29 abr 2010

Giochiamo a palla contro il muro. Non che debba necessariamente interessare però volevo dire la mia dal Camp Nou. Ho letto che l’arbitro avrebbe aiutato l’Inter. Secondo me non è vero, almeno non ieri. Il secondo gol forse era valido, ma il primo no (fuorigioco); di rigori clamorosi dalla tribuna non se ne sono visti, tant’è che il pubblico nemmeno si è lamentato. Motta si è autoespulso e qui tutti se lo aspettavano, conoscendo il personaggio. E il belga ha ammonito quando c’era da ammonire. L’Inter s’è difesa come non ho mai visto fare a nessuna squadra e al Barça mancavano le idee. Guardiola è un grande ma non sa cosa fare quando l’avversario si chiude a riccio. Non han rubato niente, stavolta.
Il pre-partita lungo una settimana ha sfiancato un po’ tutti, giocatori per primi. Non m’è piaciuto il tono ultra della stampa catalana, non c’entravano nulla le dichiarazioni di Piqué, è stato di pessimo gusto annaffiare il campo quando gli interisti stavano festeggiando. Detto questo, i catalani sono persone civili e, incassata la sconfitta, se ne sono tornati a casa ché domani (oggi) tocca lavorare. I giornali italiani come al solito hanno confuso i loro desideri con la realtà: hanno scritto che non c’è nulla da imparare dallo stile Barça, viste le parole di fuoco della vigilia. Che è un po’ come dire che il Foglio fa schifo perché uno un giorno scrive un pezzo stupido sulla Catalogna.

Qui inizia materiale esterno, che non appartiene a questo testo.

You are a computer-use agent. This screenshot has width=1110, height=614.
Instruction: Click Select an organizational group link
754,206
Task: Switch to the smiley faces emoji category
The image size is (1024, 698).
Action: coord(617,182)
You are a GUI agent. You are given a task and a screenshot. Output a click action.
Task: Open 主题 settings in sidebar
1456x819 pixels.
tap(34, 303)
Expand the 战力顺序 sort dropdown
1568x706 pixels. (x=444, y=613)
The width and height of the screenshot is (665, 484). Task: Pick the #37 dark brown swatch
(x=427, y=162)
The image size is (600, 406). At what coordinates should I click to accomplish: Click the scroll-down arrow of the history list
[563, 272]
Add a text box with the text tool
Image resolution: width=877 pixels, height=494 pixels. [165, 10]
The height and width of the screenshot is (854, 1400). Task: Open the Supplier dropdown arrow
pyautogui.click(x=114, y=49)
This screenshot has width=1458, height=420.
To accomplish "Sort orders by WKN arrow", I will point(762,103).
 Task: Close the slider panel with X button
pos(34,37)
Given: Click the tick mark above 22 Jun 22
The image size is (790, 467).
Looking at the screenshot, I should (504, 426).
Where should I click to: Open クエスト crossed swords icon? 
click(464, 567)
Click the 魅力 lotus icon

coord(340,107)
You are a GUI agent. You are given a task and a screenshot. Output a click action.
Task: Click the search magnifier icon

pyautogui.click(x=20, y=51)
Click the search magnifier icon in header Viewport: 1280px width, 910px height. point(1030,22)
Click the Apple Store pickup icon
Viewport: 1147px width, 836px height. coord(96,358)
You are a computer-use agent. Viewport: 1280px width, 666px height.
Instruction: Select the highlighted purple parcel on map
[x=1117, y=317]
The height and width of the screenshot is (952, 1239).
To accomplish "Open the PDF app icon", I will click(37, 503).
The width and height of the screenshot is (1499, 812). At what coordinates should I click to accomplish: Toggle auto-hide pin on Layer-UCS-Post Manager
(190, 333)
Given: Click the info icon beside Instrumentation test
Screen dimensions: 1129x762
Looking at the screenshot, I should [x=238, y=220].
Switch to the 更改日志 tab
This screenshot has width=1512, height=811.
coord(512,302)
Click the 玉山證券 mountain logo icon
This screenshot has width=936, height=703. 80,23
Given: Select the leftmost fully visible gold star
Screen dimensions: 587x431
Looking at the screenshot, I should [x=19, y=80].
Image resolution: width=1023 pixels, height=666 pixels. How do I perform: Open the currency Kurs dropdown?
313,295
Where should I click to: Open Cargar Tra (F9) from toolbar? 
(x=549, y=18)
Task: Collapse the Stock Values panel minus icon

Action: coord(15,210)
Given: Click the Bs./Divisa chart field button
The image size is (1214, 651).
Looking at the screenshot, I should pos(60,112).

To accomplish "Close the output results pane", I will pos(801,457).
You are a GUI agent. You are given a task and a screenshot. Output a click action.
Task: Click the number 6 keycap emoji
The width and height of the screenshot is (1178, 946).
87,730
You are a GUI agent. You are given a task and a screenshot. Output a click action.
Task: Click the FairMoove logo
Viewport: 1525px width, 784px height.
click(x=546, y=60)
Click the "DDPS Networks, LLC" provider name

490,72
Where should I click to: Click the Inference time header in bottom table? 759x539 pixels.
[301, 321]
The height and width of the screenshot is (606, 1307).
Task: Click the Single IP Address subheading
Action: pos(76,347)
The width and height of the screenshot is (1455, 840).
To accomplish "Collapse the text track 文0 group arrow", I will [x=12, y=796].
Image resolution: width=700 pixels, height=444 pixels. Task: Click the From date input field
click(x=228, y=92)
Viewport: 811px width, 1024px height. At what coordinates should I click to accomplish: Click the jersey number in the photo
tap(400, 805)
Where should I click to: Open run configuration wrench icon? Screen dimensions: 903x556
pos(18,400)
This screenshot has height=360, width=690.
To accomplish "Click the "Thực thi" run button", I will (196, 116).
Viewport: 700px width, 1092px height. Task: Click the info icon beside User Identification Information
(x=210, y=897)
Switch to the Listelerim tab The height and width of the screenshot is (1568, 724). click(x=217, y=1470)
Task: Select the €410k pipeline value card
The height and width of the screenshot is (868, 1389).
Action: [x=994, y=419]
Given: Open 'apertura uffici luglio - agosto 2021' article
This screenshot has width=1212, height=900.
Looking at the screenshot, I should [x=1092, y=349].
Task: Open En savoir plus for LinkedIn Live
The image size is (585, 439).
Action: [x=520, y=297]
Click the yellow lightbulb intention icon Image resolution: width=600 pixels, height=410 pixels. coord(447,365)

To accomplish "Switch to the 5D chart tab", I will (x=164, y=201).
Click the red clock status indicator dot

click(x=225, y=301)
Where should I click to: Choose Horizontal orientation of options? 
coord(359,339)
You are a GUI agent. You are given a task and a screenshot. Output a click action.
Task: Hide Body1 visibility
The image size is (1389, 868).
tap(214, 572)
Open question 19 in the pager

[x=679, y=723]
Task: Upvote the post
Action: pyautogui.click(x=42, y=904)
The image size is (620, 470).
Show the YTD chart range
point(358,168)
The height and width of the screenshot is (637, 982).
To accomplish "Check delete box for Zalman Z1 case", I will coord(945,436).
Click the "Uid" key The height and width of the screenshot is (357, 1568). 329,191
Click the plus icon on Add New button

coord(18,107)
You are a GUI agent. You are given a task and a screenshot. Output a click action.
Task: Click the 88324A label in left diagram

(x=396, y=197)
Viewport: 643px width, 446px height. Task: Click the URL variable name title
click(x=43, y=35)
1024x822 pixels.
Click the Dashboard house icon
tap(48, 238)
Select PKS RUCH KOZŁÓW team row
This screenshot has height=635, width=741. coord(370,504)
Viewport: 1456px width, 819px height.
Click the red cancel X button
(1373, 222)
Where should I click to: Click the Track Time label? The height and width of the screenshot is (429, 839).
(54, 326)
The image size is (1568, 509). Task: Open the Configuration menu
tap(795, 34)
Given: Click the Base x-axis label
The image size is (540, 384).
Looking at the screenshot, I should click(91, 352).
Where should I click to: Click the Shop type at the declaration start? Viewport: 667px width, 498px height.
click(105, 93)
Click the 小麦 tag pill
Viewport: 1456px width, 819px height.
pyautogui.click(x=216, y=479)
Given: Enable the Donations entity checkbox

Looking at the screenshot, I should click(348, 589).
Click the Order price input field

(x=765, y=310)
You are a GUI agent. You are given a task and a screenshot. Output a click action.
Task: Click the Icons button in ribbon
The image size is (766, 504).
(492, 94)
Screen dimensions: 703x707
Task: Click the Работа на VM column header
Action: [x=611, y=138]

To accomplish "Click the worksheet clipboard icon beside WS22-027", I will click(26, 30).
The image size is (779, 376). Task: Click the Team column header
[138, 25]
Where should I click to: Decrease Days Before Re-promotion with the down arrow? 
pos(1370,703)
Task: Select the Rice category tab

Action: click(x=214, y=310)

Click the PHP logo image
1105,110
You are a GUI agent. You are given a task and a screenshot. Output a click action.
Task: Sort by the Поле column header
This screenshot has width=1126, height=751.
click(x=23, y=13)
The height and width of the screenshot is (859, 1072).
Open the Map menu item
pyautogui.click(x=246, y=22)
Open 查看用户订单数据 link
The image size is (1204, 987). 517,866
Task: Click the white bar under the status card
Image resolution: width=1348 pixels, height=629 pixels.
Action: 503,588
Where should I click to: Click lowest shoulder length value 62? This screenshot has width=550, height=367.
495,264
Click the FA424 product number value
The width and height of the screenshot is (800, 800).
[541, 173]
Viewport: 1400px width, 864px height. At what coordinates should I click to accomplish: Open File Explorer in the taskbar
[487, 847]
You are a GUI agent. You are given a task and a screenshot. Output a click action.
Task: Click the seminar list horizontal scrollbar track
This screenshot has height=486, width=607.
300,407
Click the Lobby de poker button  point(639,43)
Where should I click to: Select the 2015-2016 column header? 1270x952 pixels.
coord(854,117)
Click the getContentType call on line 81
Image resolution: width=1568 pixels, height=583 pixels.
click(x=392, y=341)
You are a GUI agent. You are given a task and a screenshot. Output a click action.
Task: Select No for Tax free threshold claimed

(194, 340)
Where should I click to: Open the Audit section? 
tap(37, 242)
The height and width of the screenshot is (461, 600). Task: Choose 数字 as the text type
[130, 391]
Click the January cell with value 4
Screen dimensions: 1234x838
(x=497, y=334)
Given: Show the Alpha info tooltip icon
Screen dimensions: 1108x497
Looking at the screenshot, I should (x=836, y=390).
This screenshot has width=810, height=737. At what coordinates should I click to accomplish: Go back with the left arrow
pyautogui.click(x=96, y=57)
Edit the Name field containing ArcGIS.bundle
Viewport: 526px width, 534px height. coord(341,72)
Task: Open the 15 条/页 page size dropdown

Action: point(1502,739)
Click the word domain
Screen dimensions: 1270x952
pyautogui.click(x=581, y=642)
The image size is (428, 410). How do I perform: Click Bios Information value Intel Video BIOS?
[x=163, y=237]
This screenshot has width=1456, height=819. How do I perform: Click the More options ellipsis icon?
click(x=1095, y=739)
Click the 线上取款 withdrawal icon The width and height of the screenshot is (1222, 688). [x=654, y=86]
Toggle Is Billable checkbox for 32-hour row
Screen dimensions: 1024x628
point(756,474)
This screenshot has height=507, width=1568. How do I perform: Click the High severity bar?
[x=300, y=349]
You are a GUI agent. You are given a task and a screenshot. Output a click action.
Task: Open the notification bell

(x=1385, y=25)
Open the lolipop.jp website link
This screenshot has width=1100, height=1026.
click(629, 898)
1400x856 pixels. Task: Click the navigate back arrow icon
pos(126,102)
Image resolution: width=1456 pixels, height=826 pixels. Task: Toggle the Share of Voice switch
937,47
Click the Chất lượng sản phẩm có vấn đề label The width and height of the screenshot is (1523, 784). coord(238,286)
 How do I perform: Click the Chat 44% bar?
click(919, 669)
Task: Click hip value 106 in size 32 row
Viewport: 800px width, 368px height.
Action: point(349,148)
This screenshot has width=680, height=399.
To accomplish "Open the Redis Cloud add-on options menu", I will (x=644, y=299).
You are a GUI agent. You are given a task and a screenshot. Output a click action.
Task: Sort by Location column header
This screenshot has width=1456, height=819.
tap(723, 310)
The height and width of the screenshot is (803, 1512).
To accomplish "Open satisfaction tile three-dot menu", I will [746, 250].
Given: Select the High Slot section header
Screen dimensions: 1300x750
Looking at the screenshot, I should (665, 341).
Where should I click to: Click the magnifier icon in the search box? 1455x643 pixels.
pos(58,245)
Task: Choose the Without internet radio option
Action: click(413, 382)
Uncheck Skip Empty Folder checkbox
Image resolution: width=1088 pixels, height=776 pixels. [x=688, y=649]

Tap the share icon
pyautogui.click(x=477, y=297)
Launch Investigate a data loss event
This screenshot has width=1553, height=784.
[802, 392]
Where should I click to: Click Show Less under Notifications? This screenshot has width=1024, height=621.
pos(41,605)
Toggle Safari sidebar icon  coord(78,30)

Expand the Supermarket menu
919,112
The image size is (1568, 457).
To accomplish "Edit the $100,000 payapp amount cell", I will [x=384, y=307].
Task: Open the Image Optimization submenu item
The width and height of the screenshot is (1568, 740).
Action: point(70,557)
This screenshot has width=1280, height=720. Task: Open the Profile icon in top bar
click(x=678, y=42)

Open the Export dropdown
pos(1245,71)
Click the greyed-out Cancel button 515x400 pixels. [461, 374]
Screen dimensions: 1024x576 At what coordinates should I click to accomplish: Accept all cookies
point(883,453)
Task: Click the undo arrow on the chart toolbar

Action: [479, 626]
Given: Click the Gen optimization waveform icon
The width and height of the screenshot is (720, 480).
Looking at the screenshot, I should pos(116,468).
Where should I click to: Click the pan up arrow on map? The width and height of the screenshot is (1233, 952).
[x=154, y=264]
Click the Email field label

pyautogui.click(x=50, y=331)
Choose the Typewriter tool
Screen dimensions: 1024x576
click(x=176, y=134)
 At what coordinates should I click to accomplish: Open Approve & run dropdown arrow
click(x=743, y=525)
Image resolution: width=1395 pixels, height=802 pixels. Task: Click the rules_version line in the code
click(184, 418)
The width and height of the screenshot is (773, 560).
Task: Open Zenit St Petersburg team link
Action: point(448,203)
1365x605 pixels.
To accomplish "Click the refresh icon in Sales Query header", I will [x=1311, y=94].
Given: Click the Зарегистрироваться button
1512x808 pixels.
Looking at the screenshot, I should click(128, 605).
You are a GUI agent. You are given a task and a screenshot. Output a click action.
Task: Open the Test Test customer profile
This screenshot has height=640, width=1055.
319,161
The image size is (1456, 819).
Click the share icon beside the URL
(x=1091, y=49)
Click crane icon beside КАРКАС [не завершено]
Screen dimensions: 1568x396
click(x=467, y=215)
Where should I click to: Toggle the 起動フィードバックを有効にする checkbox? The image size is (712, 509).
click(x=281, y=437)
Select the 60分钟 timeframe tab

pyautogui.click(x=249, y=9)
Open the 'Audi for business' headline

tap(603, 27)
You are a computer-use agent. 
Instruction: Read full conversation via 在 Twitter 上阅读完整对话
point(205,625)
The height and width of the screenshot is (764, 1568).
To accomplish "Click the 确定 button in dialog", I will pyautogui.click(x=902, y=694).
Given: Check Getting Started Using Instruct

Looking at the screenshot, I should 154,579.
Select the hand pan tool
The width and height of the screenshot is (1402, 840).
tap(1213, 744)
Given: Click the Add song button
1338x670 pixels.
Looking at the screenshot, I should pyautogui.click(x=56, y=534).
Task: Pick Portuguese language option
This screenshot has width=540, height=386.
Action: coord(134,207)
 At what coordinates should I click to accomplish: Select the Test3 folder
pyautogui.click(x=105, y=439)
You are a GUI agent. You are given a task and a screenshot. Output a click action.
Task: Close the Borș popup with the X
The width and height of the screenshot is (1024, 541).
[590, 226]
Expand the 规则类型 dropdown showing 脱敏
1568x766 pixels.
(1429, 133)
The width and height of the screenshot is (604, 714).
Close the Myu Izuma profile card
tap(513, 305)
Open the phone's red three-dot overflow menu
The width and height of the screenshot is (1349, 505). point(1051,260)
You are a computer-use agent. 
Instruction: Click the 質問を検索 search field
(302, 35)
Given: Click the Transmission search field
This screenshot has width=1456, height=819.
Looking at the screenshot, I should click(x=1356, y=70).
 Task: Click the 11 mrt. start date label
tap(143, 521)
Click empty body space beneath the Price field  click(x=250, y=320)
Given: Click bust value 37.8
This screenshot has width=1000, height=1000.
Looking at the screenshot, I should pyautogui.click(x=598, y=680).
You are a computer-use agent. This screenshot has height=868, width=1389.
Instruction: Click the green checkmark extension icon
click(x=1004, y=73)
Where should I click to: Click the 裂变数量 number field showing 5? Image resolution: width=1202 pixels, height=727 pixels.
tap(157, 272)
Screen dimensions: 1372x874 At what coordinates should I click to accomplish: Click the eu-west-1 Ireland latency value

Mourinho è l’unico allenatore che gioca insieme agli altri undici. Sprinta, blocca i palloni, ritarda le rimesse, parla agli avversari. Qui lo detestano ma bisogna riconoscerne certa grandezza. Alla fine è andato a festeggiare come un pazzo sotto la curva e Valdés quasi gli stacca il collo. Mi ha fatto tenerezza, lo confesso. Il Barça è la miglior squadra si sempre. Il calcio però è il più bel gioco del mondo anche per partite come queste, dove non passi nemmeno se ci stai dieci anni. Quando ho visto Chivu scaldarsi, a formazioni già fatte, ho capito tutto.